Effettivamente, nella società contemporanea, spesso si afferma una mentalità che spinge solo all’appagamento istintivo del proprio bisogno di felicità, indipendentemente dai valori profondi della persona e da una relazione interpersonale con l’Assoluto e gli altri.

Per cui, tante volte emergono, come sostiene ancora Francesco, “la visione distorta della persona e uno sguardo che ignora la sua dignità e la sua natura relazionale… e fomenta una cultura dello scarto individualista e aggressiva”.

Concetti già proposti con risolutezza dall’Evangelii nuntiandi e dall’Evangelii gaudium.

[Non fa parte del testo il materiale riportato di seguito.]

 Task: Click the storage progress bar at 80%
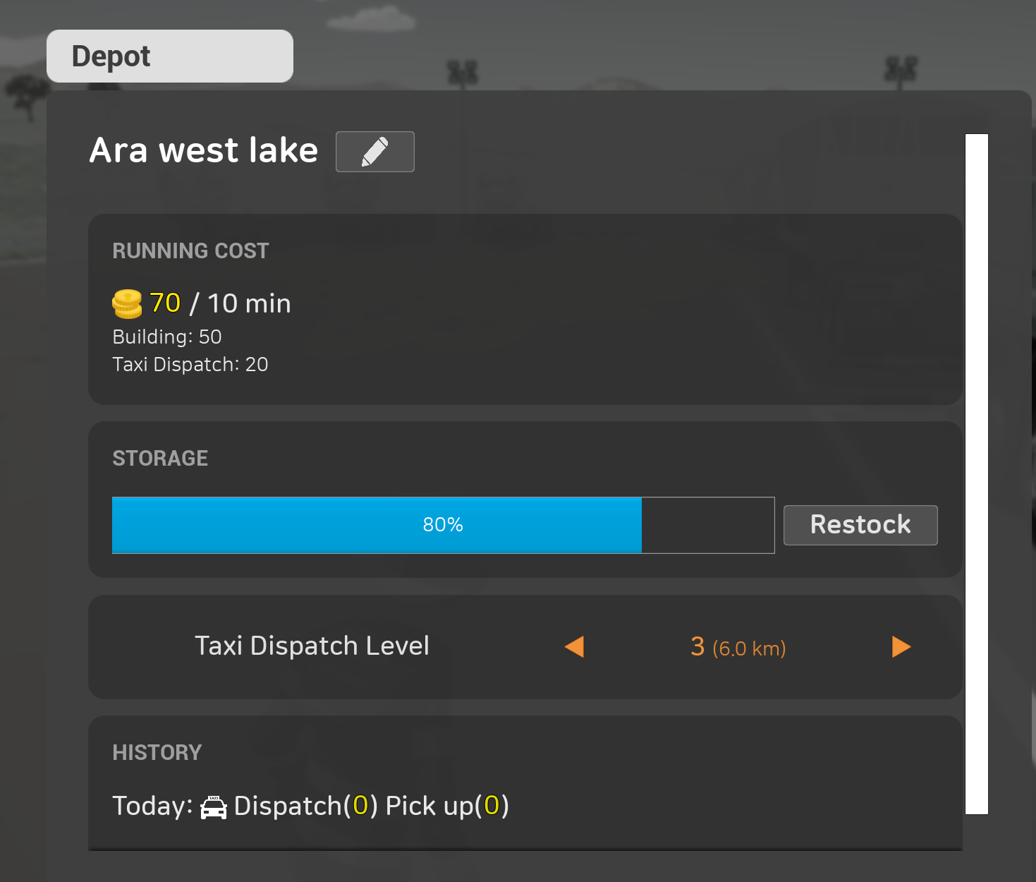pos(443,525)
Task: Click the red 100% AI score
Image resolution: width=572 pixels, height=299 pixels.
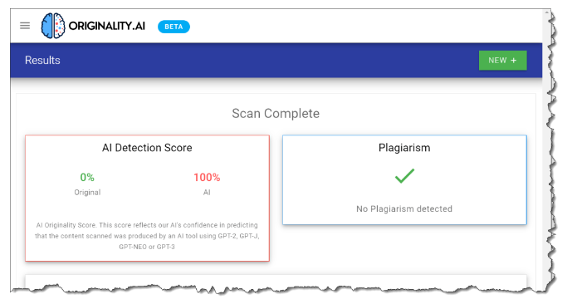Action: point(207,178)
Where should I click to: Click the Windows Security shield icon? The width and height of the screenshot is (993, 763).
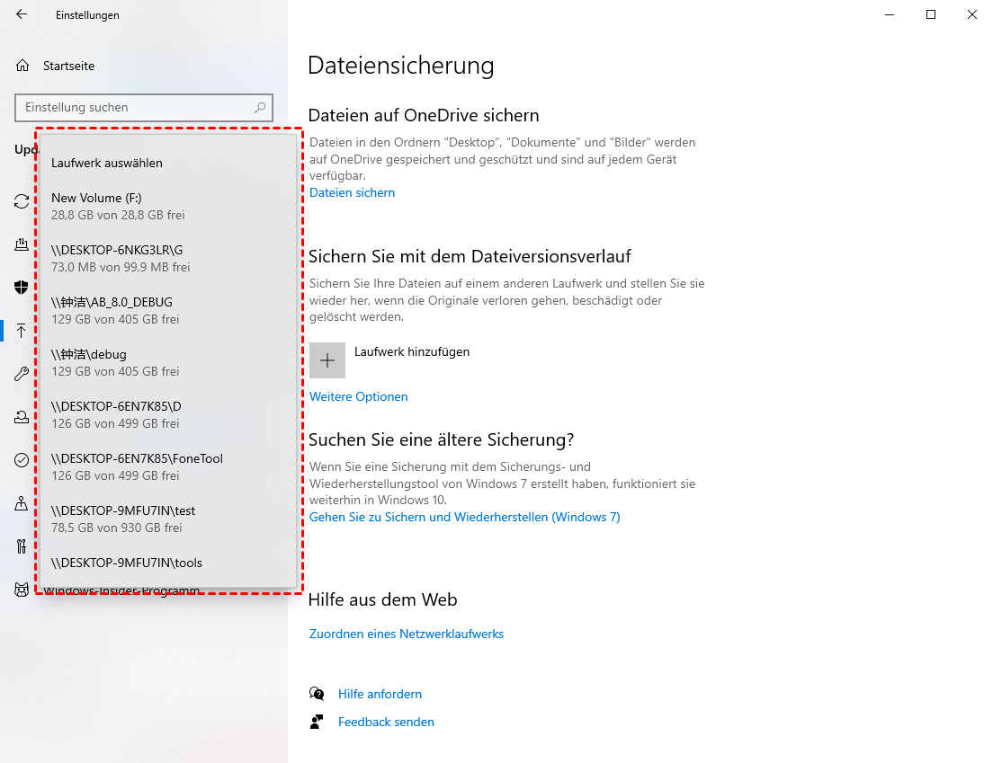pos(22,288)
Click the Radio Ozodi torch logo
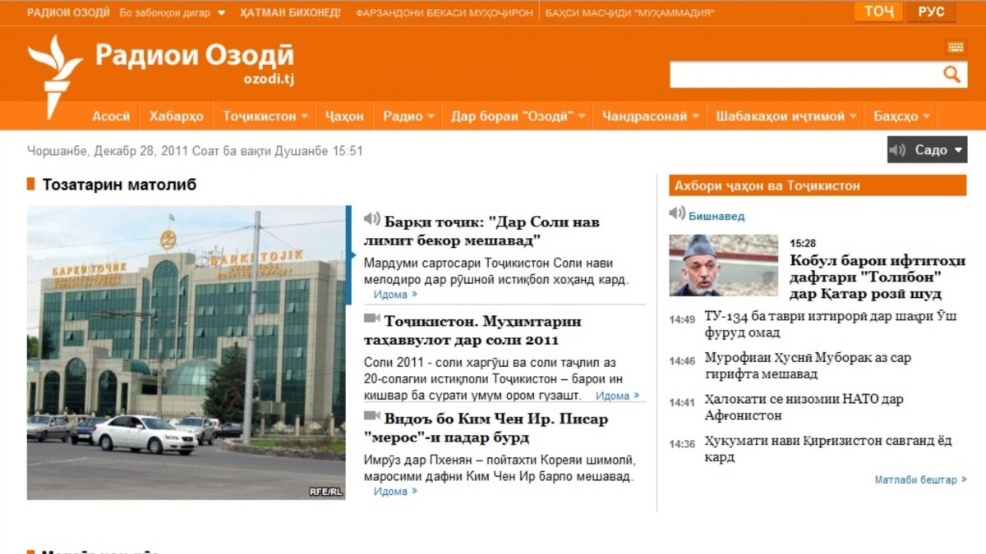The image size is (986, 554). (54, 76)
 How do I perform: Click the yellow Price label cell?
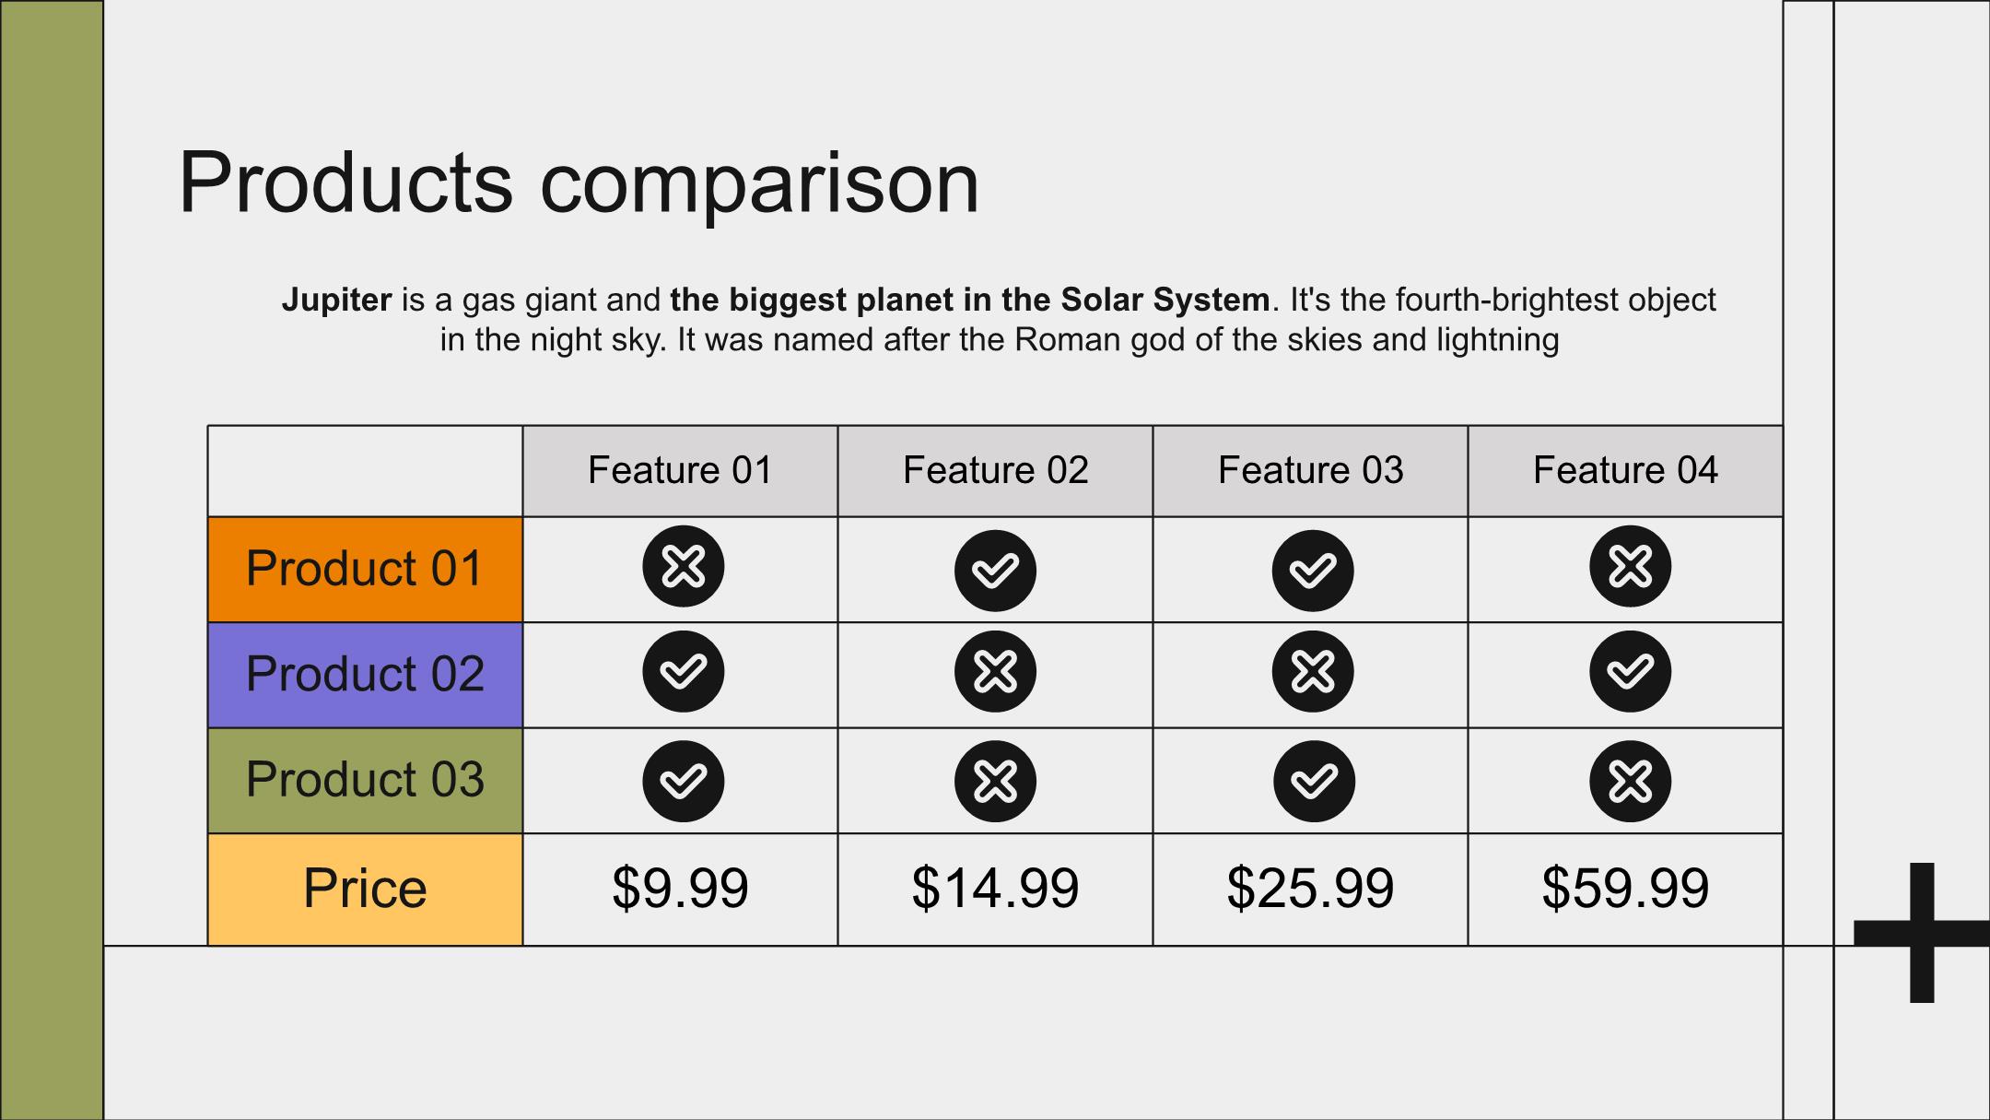[x=365, y=890]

Occorre, allora, prendere atto che la centralità dell’individuo deve essere affermata nel contesto fondamentale della persona umana, che proprio dal patrimonio culturale e spirituale cristiano concernente l’inviolabilità e la dignità della vita, il ruolo della famiglia e la necessità della solidarietà, tra alimento per la propria realizzazione e gioia.

Francesco sostiene, pertanto, che “La pandemia ha messo in risalto quanto siamo tutti vulnerabili e interconnessi. Se non ci prendiamo cura l’uno dell’altro, a partire dagli ultimi, da chi è più colpito, incluso il creato, non possiamo guarire il mondo”.

Evidentemente, c’è proprio bisogno di una visione dell’uomo fondata su una religiosità incentrata sull’Amore, con una nuova relazione interpersonale. Con Dio e i fratelli.

Don Lorenzo Milani non aveva come motto “I care”, “Me ne importa, mi sta a cuore”?